Unlike all the offshore trust providers, we use asset protection strategies that are upheld by recent court cases. Unlike our competitors, we can actually send you court cases where the trusts that we have created have been upheld in court.
4. Must be Simple to Understand, Implement, Modify and Unwind. I would not want an asset protection plan that is expensive, difficult to maintain, or difficult to get out of. We can send you diagrams, examples, and answers to frequently asked questions that make the 541 Trust™ easy to understand. The 541 Trust™ is so simple to implement that we can usually complete the entire plan within 5 days. The 541 Trust™ involves little to no ongoing maintenance. Most importantly, the 541 Trust™ is easy to modify or unwind if your circumstances change.

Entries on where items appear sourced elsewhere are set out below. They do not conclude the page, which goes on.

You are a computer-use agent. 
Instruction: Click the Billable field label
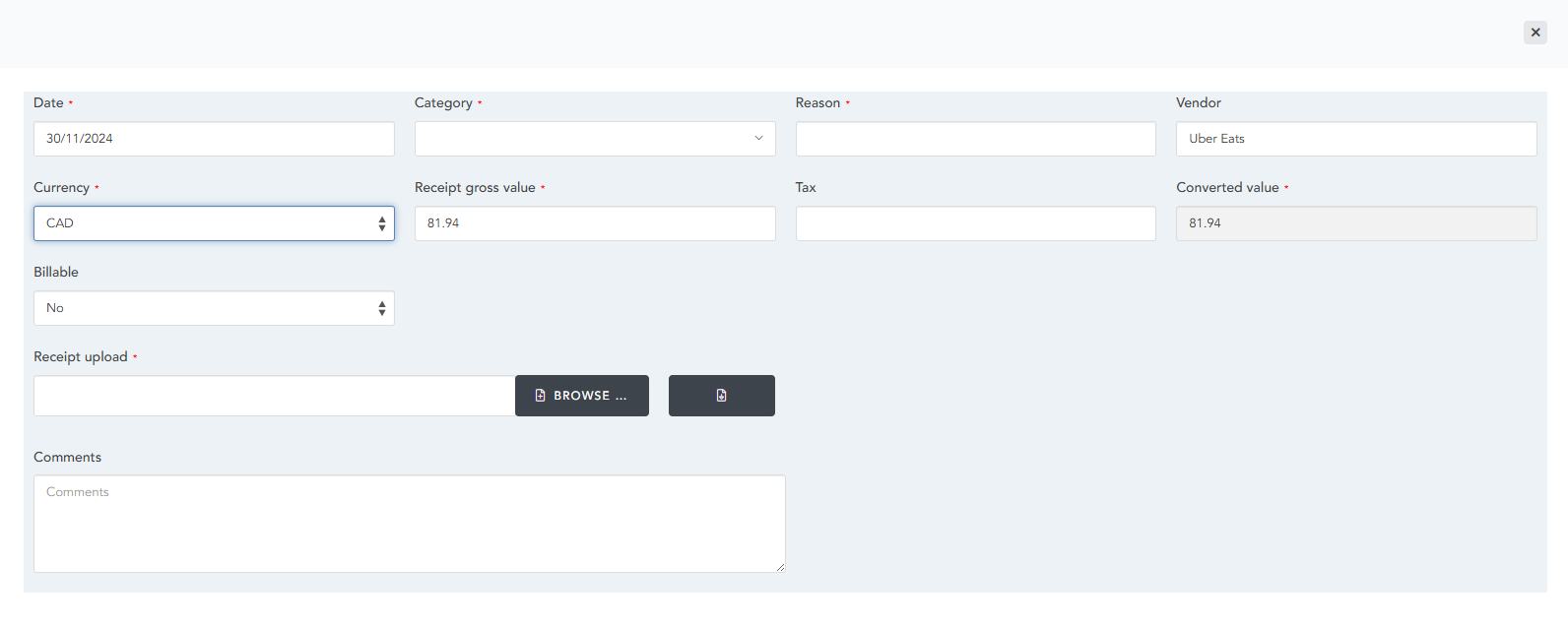point(56,273)

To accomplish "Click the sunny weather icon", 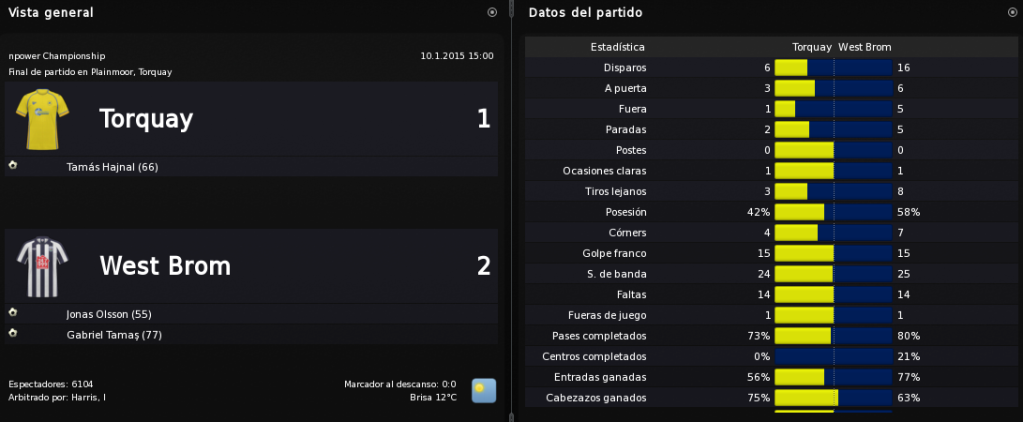I will tap(484, 391).
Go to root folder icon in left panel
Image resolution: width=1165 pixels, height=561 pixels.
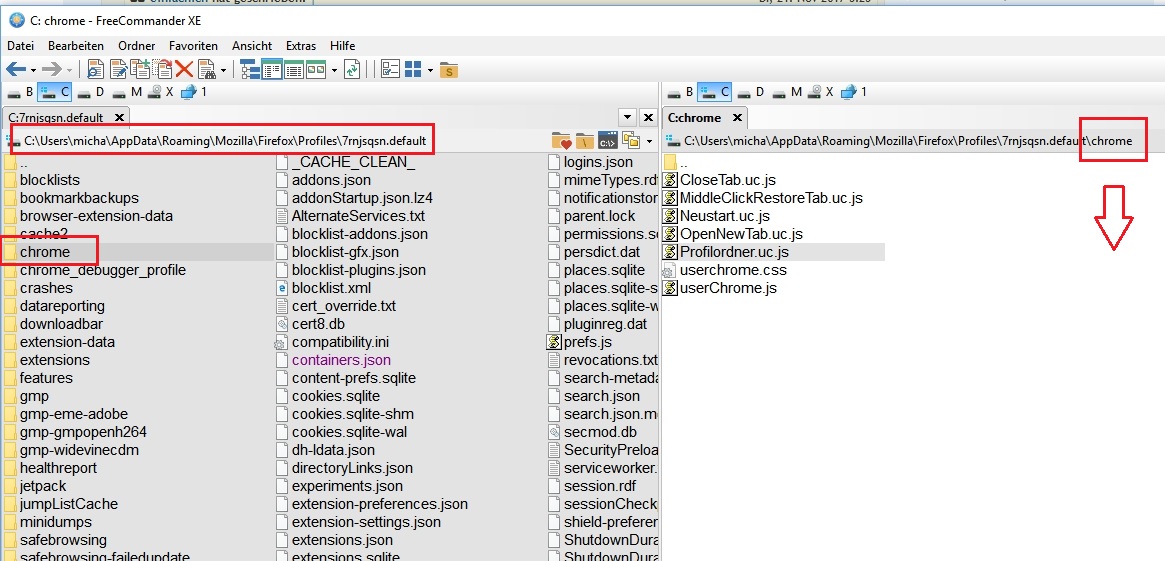tap(584, 141)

5. Must Have an Effective Equity Stripping Plan. If you search the internet for asset protection strategies, you will see that almost every provider talks about equity stripping, but their equity stripping plans fail to protect the majority of the equity because the lien is based on a minimal loan or a line of credit. We have a better equity stripping strategy which protects the entire value of the asset at all times.
Example A. Mrs. Johnson owns an apartment building in an LLC. She puts a lien on the apartment building in order to protect it. The lien is based on a line of credit from a friendly source. If a customer slips in her parking lot and sues the LLC, they can get all the equity except for the amount actually borrowed on the line of credit. The lien was a smokescreen, but it was not an effective asset protection strategy.

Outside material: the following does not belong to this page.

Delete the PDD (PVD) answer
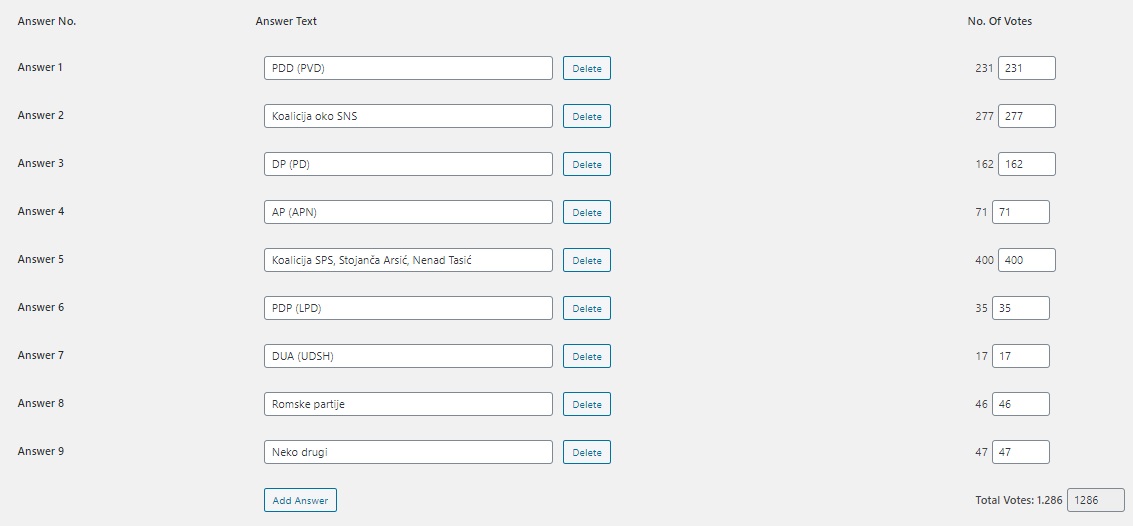Viewport: 1133px width, 526px height. pyautogui.click(x=586, y=68)
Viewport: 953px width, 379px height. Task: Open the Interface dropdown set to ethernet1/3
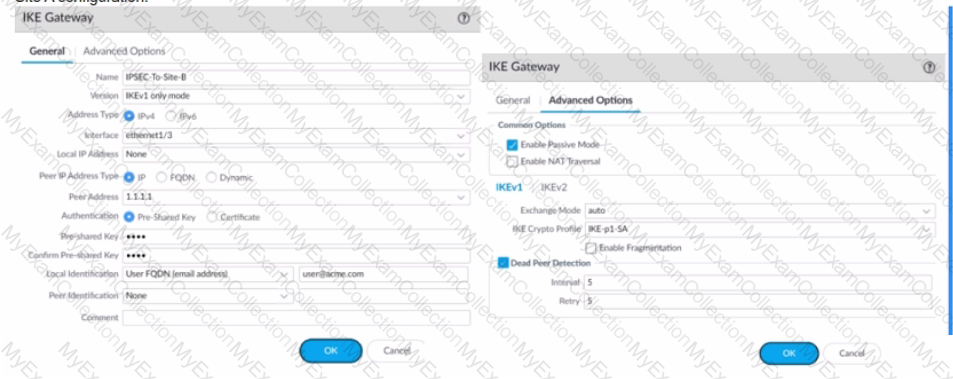[296, 135]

Example B. Mrs. Johnson owns an apartment building in an LLC. She creates a 541 Trust™ which owns an Investment LLC. The Investment LLC puts a lien on her apartment based on our exclusive equity stripping strategy. If a customer slips in her parking lot and sues the LLC, they cannot get any of the equity because it is completely protected by a legitimate lien on the entire value of the asset. All of the equity in the apartment building is protected for as long as the lien remains in place.